Notícias

Houthis do Iêmen podem se juntar ao Irã contra EUA e Israel e fechar outro estreito estratégico — Fars

Grupo rebelde ameaça bloquear Bab el-Mandeb, passagem que liga o Mar Vermelho ao Golfo de Áden e por onde passa parte importante do comércio mundial.
Houthis do Iêmen podem se juntar ao Irã contra EUA e Israel e fechar outro estreito estratégico — FarsMohammed Hamoud / Gettyimages.ru

Os houthis do Iêmen e outros grupos aliados do Irã na região estariam prontos para se juntar, nos próximos dias, a Teerã em um possível confronto contra Estados Unidos e Israel. A informação foi divulgada nesta quinta-feira (12) pela agência iraniana Fars News Agency.

Segundo fontes ouvidas pela agência, os houthis poderiam fechar o Estreito de Bab el-Mandeb, passagem estratégica que conecta o Mar Vermelho ao Golfo de Áden.

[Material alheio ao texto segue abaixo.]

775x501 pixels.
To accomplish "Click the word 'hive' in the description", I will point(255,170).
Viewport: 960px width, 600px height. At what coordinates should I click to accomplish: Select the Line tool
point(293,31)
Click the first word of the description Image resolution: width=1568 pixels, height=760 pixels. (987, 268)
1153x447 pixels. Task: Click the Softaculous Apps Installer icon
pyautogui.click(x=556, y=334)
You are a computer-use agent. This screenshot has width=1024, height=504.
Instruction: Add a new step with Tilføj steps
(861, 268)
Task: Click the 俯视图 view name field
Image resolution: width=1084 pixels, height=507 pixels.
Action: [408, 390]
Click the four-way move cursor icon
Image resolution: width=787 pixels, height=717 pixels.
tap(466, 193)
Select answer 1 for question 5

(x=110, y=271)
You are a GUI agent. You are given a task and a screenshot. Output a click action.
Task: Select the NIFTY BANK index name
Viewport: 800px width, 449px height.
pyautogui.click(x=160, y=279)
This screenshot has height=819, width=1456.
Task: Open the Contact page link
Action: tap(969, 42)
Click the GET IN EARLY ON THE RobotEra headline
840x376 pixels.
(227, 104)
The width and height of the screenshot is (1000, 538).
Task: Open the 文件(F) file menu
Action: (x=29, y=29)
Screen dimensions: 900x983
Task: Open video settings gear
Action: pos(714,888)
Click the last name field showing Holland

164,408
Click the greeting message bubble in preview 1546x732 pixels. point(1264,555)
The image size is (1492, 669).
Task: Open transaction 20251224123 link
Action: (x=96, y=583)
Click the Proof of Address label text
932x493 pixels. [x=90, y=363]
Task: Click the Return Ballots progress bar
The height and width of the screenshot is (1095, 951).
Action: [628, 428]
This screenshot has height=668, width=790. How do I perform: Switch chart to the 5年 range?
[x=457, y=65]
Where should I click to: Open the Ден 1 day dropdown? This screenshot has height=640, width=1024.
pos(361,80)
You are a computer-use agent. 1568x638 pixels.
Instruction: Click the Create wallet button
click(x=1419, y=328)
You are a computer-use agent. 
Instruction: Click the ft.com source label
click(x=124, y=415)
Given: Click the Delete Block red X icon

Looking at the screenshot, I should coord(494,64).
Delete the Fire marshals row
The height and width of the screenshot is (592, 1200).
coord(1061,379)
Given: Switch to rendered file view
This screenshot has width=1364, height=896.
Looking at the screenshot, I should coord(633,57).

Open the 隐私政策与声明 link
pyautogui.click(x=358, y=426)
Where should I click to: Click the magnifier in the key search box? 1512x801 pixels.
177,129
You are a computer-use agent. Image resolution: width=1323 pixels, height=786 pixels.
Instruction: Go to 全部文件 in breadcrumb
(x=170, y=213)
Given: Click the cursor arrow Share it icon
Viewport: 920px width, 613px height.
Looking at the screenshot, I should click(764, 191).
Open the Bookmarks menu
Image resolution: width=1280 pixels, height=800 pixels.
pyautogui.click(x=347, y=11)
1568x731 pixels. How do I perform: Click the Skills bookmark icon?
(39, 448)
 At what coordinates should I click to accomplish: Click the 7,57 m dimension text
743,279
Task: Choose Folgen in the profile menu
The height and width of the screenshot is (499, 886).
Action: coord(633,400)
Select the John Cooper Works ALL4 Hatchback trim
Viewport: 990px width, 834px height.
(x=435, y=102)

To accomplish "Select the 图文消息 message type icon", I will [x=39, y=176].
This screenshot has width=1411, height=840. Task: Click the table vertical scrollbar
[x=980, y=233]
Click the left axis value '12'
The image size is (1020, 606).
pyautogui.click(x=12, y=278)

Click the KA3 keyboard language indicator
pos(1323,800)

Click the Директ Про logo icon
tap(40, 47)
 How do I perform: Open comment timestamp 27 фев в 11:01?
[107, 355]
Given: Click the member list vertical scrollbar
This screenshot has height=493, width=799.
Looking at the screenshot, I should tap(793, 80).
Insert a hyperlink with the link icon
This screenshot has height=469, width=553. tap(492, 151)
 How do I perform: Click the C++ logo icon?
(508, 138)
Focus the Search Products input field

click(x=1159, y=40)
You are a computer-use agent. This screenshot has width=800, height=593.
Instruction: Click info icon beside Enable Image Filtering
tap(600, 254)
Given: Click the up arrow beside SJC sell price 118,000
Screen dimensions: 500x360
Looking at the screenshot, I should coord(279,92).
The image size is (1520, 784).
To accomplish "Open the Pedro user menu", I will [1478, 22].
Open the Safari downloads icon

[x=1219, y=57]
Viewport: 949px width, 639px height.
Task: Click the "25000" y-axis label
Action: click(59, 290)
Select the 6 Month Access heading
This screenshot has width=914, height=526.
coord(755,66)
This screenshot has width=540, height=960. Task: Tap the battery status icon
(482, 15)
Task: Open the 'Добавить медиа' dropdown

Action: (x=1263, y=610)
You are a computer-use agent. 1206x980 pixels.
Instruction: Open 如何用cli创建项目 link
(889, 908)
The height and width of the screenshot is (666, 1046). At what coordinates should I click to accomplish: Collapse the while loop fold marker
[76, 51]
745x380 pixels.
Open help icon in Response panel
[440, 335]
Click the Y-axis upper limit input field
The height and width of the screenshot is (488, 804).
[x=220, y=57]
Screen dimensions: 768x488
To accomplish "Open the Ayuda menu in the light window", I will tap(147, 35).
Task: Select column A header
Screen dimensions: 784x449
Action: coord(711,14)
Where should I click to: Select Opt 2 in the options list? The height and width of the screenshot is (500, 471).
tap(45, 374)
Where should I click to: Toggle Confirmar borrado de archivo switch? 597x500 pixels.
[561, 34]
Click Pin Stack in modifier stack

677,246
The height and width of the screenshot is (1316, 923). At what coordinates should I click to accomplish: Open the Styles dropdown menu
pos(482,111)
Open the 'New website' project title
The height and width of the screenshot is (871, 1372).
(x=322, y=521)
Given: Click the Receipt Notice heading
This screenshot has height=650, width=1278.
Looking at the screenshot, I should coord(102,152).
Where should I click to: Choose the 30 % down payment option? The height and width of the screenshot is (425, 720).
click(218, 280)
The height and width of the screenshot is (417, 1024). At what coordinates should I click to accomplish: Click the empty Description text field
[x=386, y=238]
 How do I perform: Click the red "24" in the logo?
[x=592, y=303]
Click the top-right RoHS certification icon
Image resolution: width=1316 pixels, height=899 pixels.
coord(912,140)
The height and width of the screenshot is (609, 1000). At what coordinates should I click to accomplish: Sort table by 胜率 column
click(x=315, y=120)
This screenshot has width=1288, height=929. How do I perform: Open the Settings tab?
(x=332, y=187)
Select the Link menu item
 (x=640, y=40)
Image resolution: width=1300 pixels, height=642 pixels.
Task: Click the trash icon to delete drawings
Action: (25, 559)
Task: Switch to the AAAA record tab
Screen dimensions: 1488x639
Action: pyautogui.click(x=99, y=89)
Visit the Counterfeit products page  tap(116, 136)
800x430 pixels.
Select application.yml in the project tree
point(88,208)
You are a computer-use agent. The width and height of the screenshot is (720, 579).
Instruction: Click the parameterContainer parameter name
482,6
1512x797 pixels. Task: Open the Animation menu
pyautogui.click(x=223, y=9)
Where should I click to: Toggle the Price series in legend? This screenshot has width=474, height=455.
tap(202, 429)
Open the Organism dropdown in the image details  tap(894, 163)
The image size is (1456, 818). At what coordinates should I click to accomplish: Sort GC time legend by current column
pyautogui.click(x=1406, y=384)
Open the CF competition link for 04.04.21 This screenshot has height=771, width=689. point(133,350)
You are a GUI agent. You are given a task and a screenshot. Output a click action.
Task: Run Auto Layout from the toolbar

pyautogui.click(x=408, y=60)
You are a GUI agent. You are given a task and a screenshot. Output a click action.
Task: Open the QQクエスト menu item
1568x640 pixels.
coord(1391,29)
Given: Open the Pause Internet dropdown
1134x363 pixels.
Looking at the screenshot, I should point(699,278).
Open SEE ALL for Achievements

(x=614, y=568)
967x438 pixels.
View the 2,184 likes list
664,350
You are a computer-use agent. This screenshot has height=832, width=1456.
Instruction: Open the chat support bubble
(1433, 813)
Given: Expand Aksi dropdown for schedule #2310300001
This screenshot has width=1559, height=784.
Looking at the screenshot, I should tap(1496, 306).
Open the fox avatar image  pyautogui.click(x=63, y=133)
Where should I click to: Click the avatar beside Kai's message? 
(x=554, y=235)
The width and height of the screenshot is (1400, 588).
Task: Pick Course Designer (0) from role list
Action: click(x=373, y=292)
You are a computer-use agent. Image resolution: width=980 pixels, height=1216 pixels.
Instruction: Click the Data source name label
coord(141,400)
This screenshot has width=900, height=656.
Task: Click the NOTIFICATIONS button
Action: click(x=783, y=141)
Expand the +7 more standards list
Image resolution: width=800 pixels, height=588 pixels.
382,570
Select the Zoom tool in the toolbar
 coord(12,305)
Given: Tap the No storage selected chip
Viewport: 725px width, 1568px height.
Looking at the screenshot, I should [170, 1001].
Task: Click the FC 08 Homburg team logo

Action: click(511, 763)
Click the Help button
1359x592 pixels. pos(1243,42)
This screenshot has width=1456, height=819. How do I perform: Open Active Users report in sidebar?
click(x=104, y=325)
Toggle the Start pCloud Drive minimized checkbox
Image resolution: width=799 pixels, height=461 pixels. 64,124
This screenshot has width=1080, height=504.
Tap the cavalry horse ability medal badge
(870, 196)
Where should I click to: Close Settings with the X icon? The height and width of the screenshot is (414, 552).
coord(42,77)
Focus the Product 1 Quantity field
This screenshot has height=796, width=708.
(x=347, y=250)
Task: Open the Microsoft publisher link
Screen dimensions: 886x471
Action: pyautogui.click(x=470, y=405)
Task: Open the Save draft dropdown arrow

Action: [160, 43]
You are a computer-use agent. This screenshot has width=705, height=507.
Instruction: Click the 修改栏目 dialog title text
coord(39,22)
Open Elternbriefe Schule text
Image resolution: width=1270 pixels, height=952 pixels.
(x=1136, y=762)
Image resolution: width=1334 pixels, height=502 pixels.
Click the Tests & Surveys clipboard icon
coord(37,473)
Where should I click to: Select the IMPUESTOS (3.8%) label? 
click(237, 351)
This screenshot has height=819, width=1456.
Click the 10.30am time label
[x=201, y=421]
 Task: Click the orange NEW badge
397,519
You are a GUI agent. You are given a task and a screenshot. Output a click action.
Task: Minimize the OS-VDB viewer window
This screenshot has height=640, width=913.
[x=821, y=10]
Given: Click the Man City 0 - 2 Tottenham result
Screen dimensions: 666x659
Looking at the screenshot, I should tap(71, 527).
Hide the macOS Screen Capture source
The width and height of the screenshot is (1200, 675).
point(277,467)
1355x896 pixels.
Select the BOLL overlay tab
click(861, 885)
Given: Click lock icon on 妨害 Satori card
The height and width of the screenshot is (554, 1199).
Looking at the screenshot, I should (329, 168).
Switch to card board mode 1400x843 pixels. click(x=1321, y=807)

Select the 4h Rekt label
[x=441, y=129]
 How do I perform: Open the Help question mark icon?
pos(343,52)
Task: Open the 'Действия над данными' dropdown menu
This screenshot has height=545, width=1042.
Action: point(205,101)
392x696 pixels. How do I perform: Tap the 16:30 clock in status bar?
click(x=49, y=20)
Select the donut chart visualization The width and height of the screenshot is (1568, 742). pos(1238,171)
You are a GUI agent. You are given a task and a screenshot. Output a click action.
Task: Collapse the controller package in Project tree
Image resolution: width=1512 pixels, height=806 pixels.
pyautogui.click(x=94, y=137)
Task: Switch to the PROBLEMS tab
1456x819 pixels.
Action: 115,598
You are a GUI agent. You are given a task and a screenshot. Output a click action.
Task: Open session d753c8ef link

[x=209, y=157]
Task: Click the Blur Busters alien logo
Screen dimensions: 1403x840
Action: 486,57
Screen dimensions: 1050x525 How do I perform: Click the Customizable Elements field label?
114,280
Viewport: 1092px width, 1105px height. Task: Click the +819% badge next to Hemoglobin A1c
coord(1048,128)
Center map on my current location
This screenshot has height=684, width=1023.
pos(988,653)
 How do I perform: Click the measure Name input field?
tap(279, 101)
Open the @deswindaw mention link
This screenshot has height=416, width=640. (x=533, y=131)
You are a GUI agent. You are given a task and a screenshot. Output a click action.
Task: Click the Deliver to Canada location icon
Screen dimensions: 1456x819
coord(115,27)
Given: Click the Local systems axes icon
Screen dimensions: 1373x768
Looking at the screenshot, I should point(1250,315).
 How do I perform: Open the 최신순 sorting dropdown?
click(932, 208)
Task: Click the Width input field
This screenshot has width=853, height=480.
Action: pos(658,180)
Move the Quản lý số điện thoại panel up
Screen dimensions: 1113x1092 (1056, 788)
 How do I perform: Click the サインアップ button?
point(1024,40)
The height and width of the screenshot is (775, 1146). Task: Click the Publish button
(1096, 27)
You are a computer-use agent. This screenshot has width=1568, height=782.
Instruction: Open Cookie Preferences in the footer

Cerca de 12% do comércio marítimo mundial passa por essa rota, e um bloqueio teria impacto direto no tráfego pelo Canal de Suez.

Na última quinta-feira (5), o grupo rebelde afirmou que está com "o dedo no gatilho" e pronto para atacar "a qualquer momento".

«QUEM SÃO OS HOUTHIS, O PODEROSO E CRESCENTE MOVIMENTO REBELDE DO IÊMEN? SAIBA MAIS AQUI.»

Desde o início da guerra na Faixa de Gaza, os houthis lançaram mais de 100 ataques com mísseis e drones contra navios mercantes no Mar Vermelho entre novembro de 2023 e janeiro de 2025. As ações reduziram significativamente o tráfego marítimo na região. Com receio de novos ataques, grandes companhias de transporte passaram a desviar suas rotas para longe do Canal de Suez.

Agora, um eventual bloqueio de Bab el-Mandeb poderia ampliar ainda mais os impactos, somando-se ao fechamento do Estreito de Ormuz pelo Irã. A passagem é a única rota de entrada e saída do Golfo Pérsico e por ela circula cerca de 20% de todo o petróleo comercializado no mundo.

Esse cenário também ameaça interromper o fluxo de petróleo da Arábia Saudita, um dos maiores exportadores globais de petróleo, que passou a redirecionar parte de suas exportações para o Mar Vermelho após as tensões no Estreito de Ormuz.

Agressões contra o Irã

  • Estados Unidos e Israel lançaram um ataque conjunto contra o Irã em 28 de fevereiro. Explosões ocorreram em diversas áreas de Teerã e houve relatos de impactos de mísseis. Posteriormente, o presidente dos EUA, Donald Trump, confirmou o envolvimento do país na ofensiva: "Bombas cairão por toda parte".
  • Os ataques ocorrem após reiteradas ameaças de Washington e Tel Aviv de intervir no país, insistindo em mudanças no programa nuclear iraniano. Por sua vez, o Irã sempre defendeu seu direito de desenvolver seu programa de forma pacífica.
  • Durante a operação conjunta entre os EUA e Israel contra o Irã, o líder supremo do país, o aiatolá Ali Khamenei, foi morto, assim como altos oficiais do governo iraniano.
  • Em resposta, o Irã lançou várias ondas de mísseis balísticos contra Israel, bem como contra bases americanas localizadas em países do Oriente Médio.

  • Até o momento, o número de mortes no país persa em decorrência da agressão militar dos EUA e de Israel ultrapassou 1.300 pessoas.
  • Diversos países condenaram a agressão israelense-americana contra o Irã. Os ministros das Relações Exteriores da Rússia e da China, Sergey Lavrov e Wang Yi, respectivamente, descreveram os ataques contra o Irã como "inaceitáveis" em meio às negociações em curso entre Washington e Teerã.